◆ **INFORMATION SHOWN**:
************

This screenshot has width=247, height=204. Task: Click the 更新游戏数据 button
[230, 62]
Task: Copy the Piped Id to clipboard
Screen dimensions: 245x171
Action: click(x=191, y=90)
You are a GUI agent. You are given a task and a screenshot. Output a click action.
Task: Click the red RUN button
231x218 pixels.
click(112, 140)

************

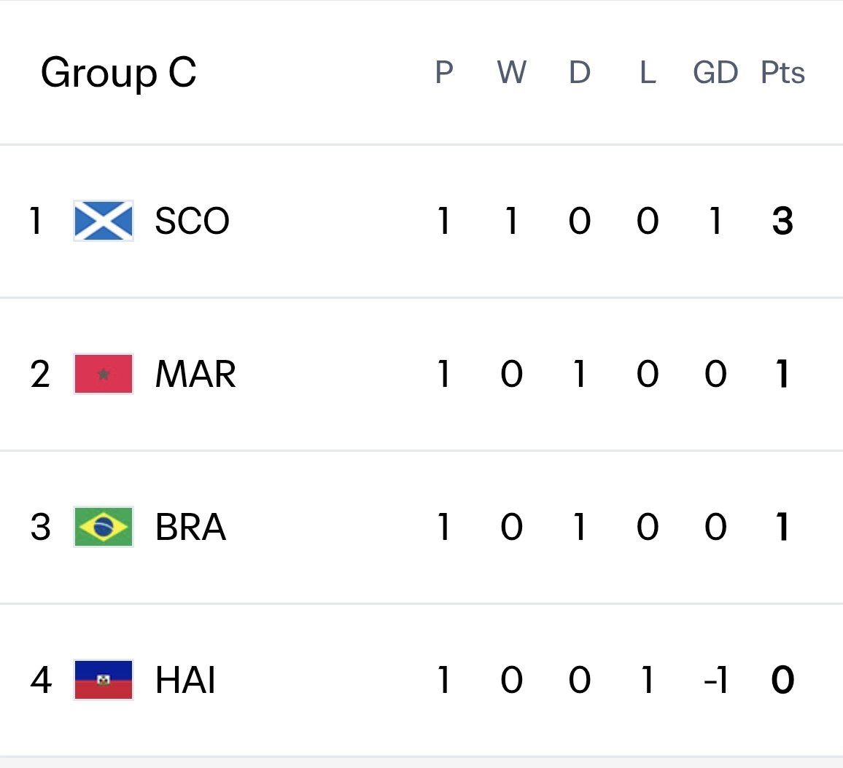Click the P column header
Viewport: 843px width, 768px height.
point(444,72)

************

◆ **WHAT THIS TASK INVOLVES**: Going back over the entries above, copy word for word every line from the one that has "This screenshot has" on through the one that has "Task: Click the red RUN button".

◆ **ANSWER BOX**:
This screenshot has width=247, height=204. Task: Click the 更新游戏数据 button
[230, 62]
Task: Copy the Piped Id to clipboard
Screen dimensions: 245x171
Action: click(x=191, y=90)
You are a GUI agent. You are given a task and a screenshot. Output a click action.
Task: Click the red RUN button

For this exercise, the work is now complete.